● **Extracted entries**
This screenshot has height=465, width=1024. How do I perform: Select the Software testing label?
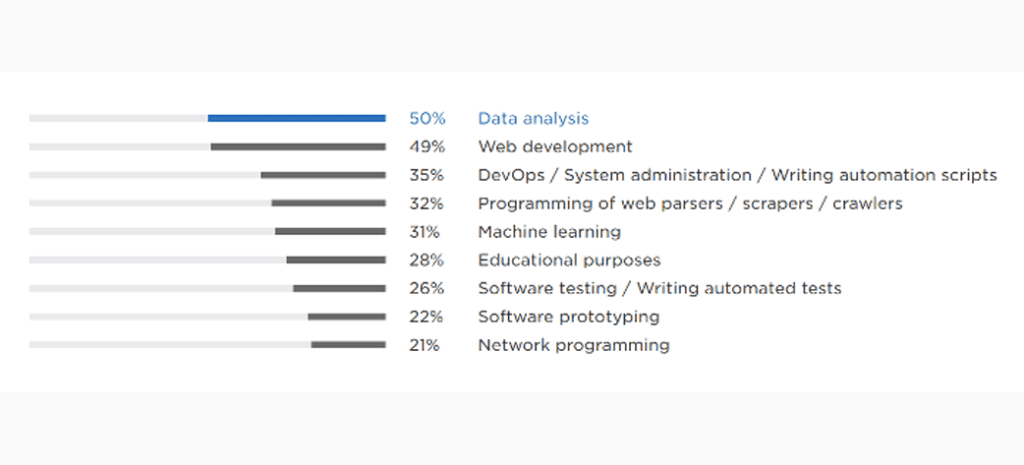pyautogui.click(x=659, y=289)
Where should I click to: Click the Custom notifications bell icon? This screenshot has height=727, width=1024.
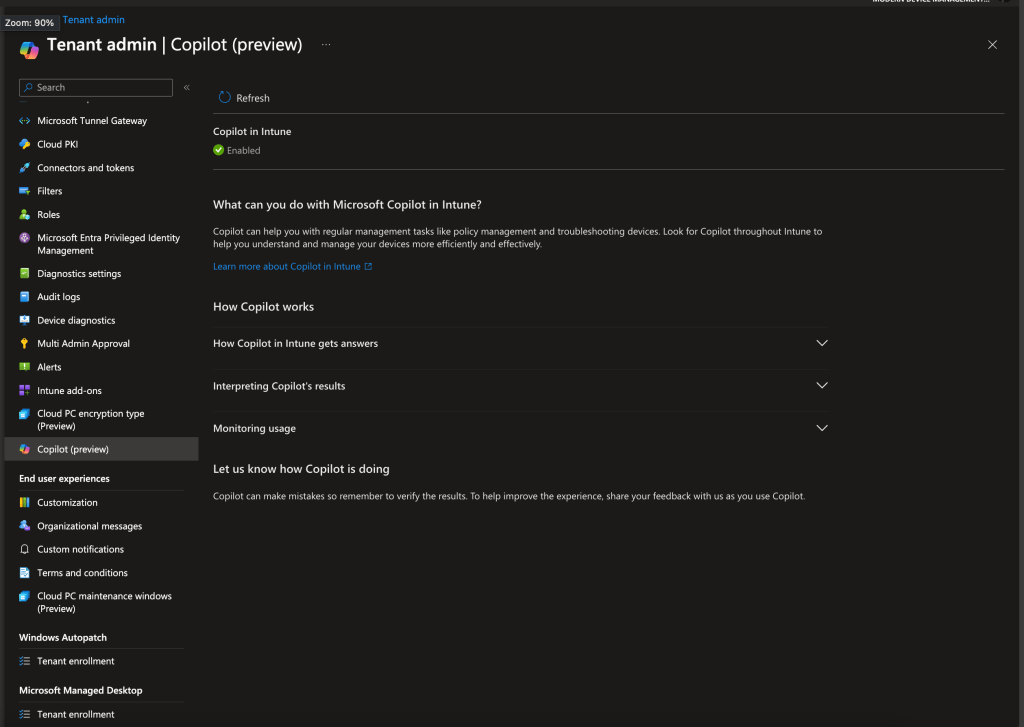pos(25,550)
* * *
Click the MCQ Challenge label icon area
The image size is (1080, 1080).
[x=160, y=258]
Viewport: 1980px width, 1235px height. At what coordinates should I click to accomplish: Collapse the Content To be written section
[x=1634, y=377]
==
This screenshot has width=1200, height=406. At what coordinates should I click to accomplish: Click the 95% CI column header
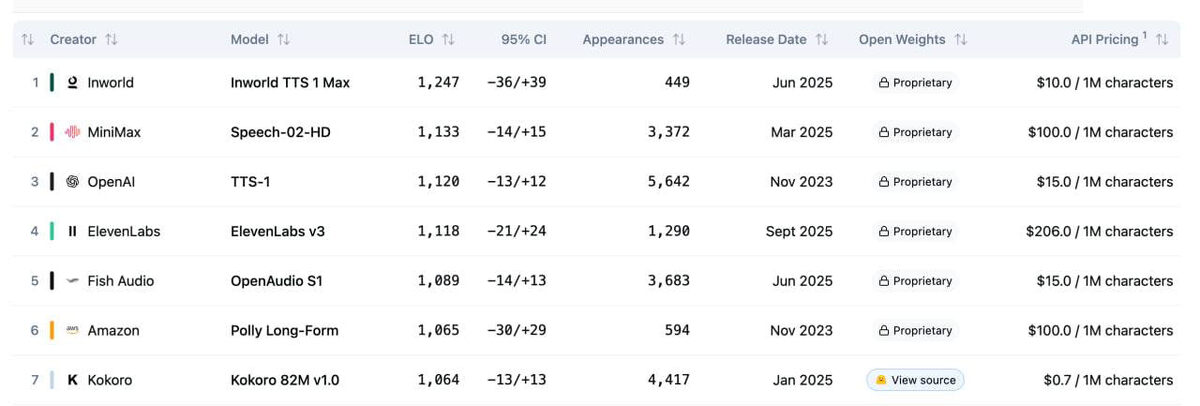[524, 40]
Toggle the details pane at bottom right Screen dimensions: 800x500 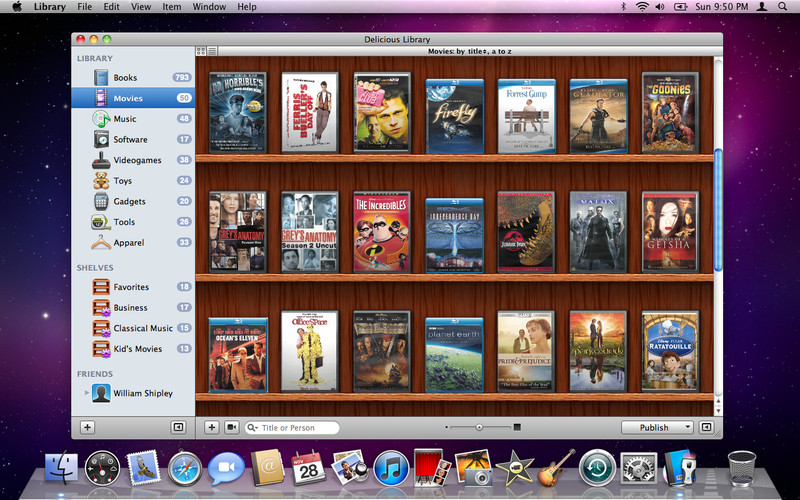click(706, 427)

● **Written request**
From the data above, rewrite the lines as a JSON list of strings, one string per line with blank lines omitted, starting with the line containing "Where should I" and continuing through the line containing "pos(25,550)". Leave the pictures out.

● **The reply**
[
  "Where should I click to: Click the Custom notifications bell icon? This screenshot has height=727, width=1024.",
  "pos(25,550)"
]